Cursos de direito e medicina são perda de tempo em era de IA?
Líderes do setor tecnológico alertam que os conhecimentos adquiridos nas faculdades estão frequentemente desatualizados e baseados em memorização
Jad Tarifi, fundador da pioneira equipe de inteligência artificial (IA) generativa do Google, expressou preocupações sobre a relevância dos cursos superiores diante da rápida evolução da tecnologia.
Em entrevista ao Business Insider, Tarifi afirmou que os cursos são tão extensos que, quando os alunos se formarem, a IA já terá avançado significativamente, alcançando níveis de competência que poderiam tornar obsoletas as credenciais obtidas até mesmo no doutorado.
Para a geração Z, que enfrenta desafios para ingressar no mercado de trabalho, Tarifi recomenda uma reavaliação das prioridades educacionais.
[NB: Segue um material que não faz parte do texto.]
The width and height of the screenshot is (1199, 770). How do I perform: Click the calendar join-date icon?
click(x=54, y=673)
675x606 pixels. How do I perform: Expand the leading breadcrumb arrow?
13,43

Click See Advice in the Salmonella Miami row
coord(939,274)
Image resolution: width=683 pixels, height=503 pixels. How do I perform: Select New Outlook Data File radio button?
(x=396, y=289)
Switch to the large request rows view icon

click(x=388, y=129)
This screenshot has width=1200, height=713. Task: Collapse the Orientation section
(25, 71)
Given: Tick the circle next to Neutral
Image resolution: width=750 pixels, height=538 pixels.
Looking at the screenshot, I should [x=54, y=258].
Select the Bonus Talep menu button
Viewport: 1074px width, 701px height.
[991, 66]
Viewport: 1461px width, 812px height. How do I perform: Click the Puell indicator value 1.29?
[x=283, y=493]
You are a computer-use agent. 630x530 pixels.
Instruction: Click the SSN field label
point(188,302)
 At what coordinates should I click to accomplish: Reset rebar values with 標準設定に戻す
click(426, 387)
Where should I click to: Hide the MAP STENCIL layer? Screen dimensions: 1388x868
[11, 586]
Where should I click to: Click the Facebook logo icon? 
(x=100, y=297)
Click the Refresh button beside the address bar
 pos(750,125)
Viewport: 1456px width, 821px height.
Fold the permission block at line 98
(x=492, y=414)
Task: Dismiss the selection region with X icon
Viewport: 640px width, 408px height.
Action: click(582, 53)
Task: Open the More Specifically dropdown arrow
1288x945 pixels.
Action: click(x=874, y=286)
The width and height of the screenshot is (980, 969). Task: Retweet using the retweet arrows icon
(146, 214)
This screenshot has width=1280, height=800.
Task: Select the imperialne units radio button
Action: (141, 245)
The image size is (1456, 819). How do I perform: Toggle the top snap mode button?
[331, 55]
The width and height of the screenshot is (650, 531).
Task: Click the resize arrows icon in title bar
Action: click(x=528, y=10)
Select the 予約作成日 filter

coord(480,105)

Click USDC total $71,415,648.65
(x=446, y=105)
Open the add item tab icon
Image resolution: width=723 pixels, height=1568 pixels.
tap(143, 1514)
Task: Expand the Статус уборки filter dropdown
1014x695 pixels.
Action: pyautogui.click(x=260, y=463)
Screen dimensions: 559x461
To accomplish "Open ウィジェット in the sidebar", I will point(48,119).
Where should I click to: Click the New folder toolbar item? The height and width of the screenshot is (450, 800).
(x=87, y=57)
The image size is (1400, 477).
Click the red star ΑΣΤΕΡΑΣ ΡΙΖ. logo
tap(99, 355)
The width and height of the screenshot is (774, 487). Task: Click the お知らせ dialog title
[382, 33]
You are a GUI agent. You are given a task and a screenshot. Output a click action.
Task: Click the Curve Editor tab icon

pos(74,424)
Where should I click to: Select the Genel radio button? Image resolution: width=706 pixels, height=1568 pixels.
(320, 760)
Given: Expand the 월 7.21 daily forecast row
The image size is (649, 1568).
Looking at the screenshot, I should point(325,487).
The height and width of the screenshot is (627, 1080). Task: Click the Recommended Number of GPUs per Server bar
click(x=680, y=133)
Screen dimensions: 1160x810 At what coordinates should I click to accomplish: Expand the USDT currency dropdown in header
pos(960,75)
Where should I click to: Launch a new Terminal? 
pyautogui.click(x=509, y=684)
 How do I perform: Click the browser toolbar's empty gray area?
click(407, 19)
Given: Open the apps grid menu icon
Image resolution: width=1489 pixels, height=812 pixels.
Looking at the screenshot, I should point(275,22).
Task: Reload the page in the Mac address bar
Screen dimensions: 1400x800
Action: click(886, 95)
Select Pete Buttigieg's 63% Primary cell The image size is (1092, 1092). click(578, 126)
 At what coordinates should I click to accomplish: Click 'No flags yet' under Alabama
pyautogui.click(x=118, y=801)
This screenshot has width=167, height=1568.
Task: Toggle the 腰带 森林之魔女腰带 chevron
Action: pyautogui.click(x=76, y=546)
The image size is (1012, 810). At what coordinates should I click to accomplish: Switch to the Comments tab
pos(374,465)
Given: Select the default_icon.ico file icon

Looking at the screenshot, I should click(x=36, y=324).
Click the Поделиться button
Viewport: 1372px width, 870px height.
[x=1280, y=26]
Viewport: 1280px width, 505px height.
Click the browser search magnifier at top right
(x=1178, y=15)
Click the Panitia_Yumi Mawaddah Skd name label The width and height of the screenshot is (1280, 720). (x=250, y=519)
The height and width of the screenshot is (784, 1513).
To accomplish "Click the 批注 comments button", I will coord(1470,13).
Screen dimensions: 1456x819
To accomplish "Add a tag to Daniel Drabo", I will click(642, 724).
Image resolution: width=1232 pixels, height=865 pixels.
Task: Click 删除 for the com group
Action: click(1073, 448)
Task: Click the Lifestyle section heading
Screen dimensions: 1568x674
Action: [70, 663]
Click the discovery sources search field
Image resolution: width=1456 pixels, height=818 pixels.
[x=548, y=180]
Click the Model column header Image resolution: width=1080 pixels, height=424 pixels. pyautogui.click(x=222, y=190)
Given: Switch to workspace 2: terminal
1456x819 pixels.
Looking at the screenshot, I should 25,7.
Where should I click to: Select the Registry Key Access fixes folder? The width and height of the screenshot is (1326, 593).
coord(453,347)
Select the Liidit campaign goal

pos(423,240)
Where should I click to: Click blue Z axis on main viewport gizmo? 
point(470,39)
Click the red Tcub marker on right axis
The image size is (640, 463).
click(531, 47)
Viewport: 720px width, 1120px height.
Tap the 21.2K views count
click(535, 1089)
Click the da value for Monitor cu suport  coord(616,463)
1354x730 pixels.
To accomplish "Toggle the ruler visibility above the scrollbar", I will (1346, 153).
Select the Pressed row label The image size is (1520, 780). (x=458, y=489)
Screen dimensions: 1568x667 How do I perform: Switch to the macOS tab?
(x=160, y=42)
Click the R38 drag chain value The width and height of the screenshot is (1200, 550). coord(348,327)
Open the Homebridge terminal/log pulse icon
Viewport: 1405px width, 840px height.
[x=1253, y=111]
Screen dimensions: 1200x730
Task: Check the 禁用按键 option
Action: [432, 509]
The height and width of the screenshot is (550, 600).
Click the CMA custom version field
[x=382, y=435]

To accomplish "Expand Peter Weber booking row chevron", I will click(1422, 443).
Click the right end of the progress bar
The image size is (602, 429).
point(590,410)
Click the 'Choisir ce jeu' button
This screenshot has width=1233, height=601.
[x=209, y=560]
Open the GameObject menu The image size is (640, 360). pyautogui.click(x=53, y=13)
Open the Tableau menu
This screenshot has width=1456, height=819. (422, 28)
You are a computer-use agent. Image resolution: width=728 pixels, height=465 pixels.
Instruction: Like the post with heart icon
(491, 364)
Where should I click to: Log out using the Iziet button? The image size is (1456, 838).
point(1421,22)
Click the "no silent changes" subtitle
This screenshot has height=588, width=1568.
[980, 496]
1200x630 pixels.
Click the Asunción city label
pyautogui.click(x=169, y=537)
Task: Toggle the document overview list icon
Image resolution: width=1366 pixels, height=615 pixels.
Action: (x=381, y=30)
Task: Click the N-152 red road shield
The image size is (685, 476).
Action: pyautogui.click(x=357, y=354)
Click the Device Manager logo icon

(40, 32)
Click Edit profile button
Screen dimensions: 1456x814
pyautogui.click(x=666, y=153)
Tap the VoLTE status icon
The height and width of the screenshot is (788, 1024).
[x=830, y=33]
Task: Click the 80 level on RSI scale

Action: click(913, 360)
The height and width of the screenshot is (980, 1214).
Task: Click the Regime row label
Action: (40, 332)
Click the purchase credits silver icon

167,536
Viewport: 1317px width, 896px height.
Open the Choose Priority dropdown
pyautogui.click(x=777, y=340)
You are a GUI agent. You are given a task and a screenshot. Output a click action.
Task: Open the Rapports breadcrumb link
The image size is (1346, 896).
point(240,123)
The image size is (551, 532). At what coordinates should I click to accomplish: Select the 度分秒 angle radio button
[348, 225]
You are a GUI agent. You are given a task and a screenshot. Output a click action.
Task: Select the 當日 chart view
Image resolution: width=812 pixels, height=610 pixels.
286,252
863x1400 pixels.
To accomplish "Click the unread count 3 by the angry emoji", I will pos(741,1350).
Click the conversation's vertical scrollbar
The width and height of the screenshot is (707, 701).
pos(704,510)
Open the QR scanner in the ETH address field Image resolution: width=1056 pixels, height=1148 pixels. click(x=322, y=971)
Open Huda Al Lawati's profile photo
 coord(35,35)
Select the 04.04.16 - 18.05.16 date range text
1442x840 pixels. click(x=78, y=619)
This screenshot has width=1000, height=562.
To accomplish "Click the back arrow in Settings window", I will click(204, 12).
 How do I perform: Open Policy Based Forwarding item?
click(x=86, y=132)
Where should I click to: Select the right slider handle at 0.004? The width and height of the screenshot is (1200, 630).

Formado em 2012 com um doutorado em IA em um contexto onde o tema ainda era emergente, Tarifi atualmente acredita que o ideal seria focar em áreas mais específicas ou até mesmo optar por não seguir um curso superior tradicional.
Em entrevista à Fortune, ele enfatizou que o ensino superior como o conhecemos está prestes a se tornar obsoleto. O especialista argumenta que o sucesso futuro dependerá menos de diplomas e mais de habilidades interpessoais e autoconhecimento.
Além disso, Tarifi questionou a eficácia do currículo atual de áreas como medicina e direito. Ele alertou que os conhecimentos adquiridos nas faculdades estão frequentemente desatualizados e baseados em memorização, o que poderia comprometer a preparação dos futuros profissionais.
Tarifi não está sozinho em suas preocupações. Outros líderes do setor tecnológico também têm levantado questões sobre a adequação do ensino superior às demandas contemporâneas.
Nem todos precisam frequentar a faculdade
Mark Zuckerberg, cofundador do Facebook, mencionou em um podcast que existe um grande problema na forma como as universidades estão preparando os alunos para os empregos atuais. Ele observou que o aumento dos custos educacionais e a falta de atualização dos currículos podem resultar em uma força de trabalho mal preparada.
Zuckerberg destacou ainda que é cada vez mais comum discutir a ideia de que nem todos precisam frequentar a faculdade, considerando a existência de muitas oportunidades profissionais que não exigem diploma universitário.
“Quando os alunos conseguem empregos desejados enquanto ainda estudam, isso levanta questões sobre a necessidade de forçá-los a continuar no sistema tradicional”, acrescentou Reid Hoffman, cofundador do LinkedIn.